### Extracted information
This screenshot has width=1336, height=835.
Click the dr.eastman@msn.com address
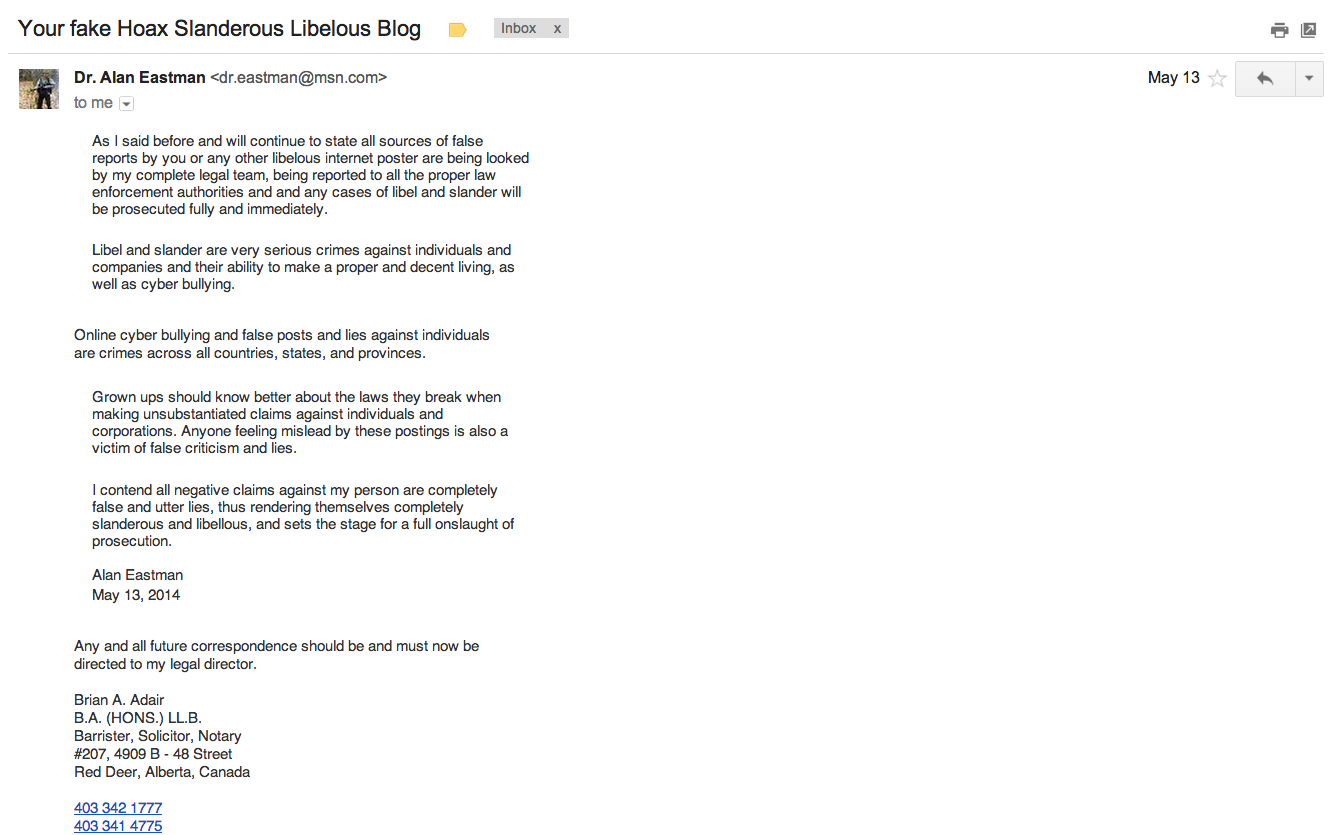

---

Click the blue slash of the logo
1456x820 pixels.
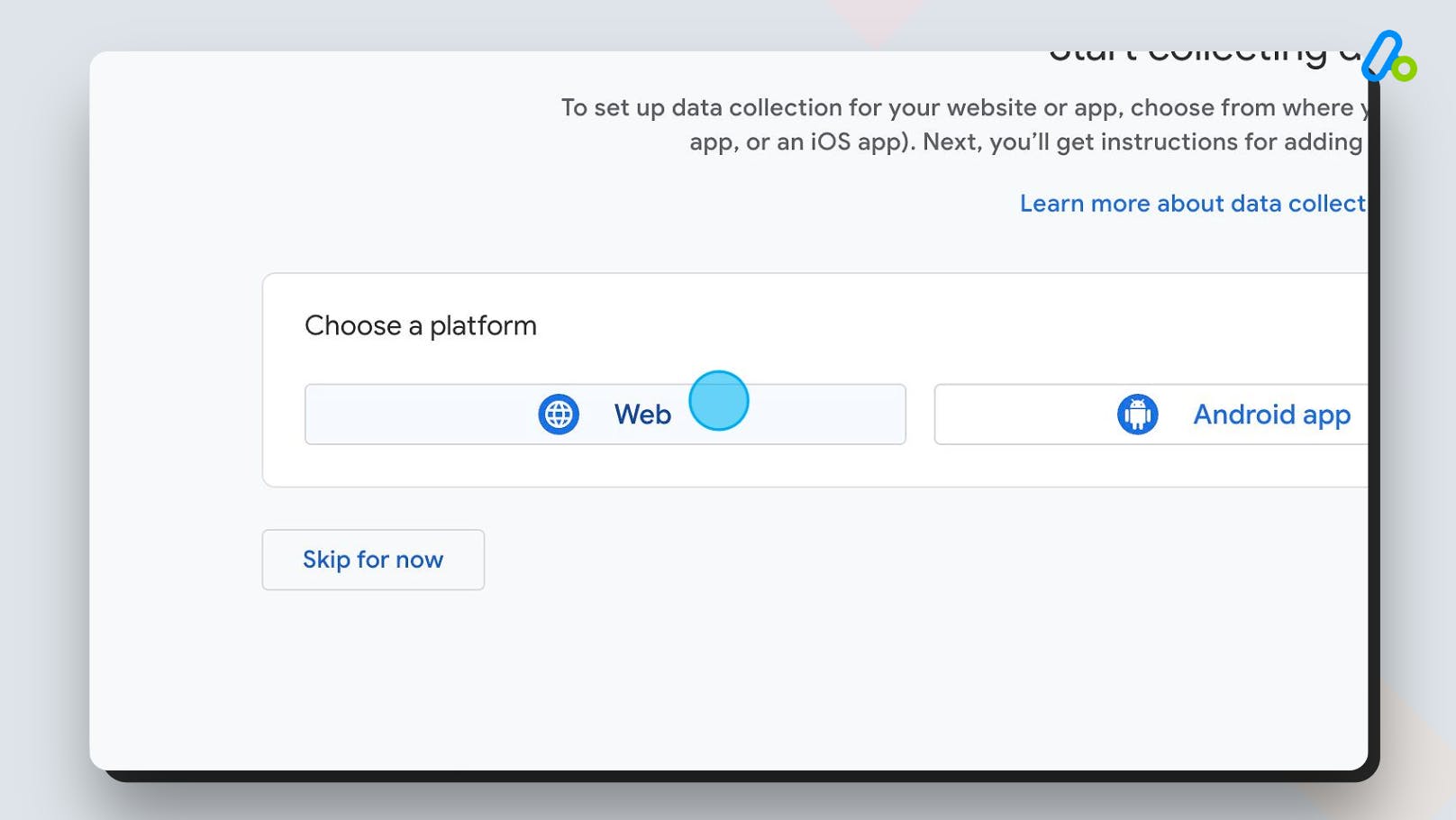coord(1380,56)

---

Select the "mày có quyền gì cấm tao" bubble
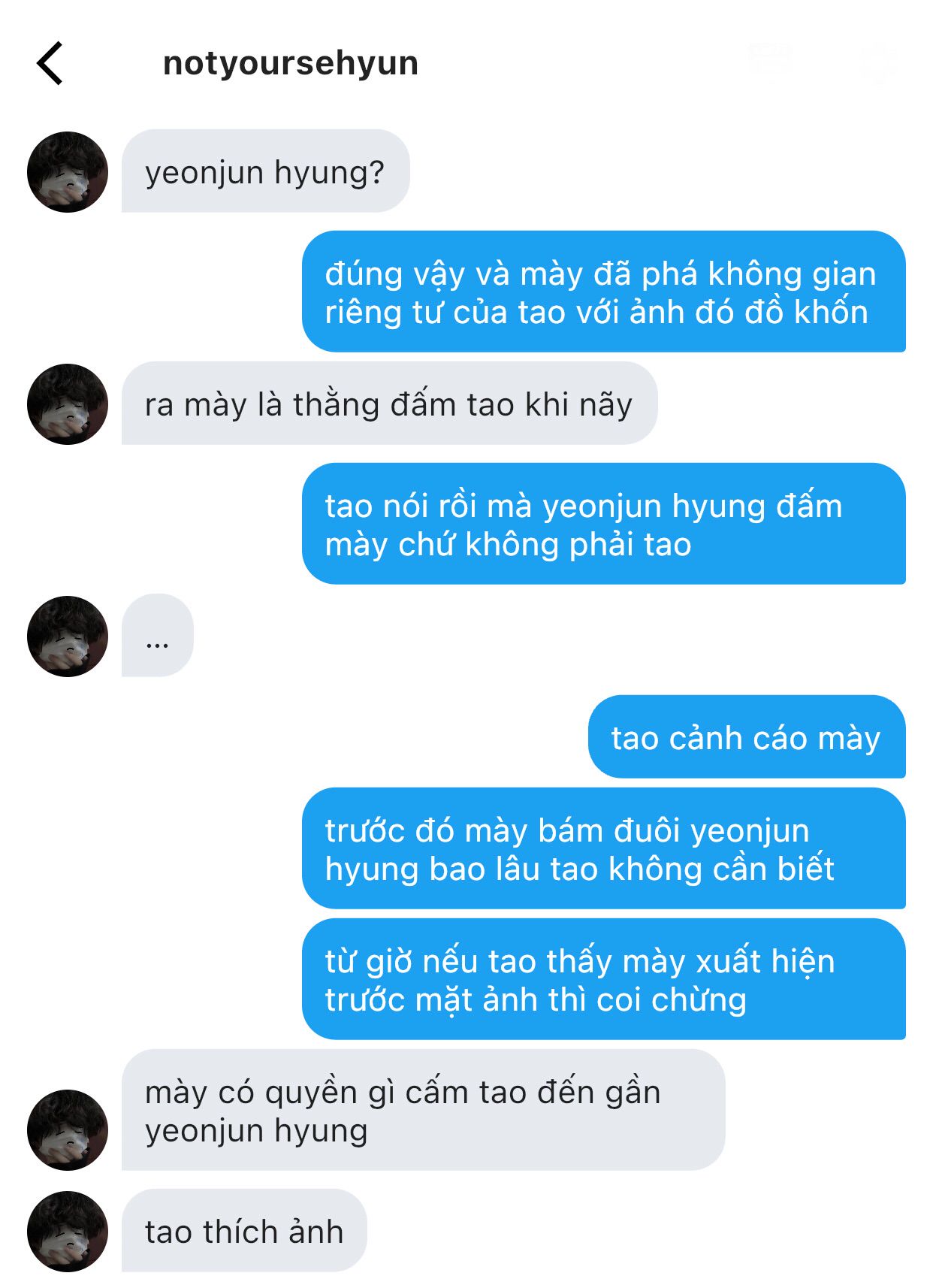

### Task to carry out
After locating the line with "This screenshot has width=1336, height=835." in the material above, return it and each line after it exactly, ending at the line with "Click the dr.eastman@msn.com address".

### Task output
This screenshot has width=1336, height=835.
Click the dr.eastman@msn.com address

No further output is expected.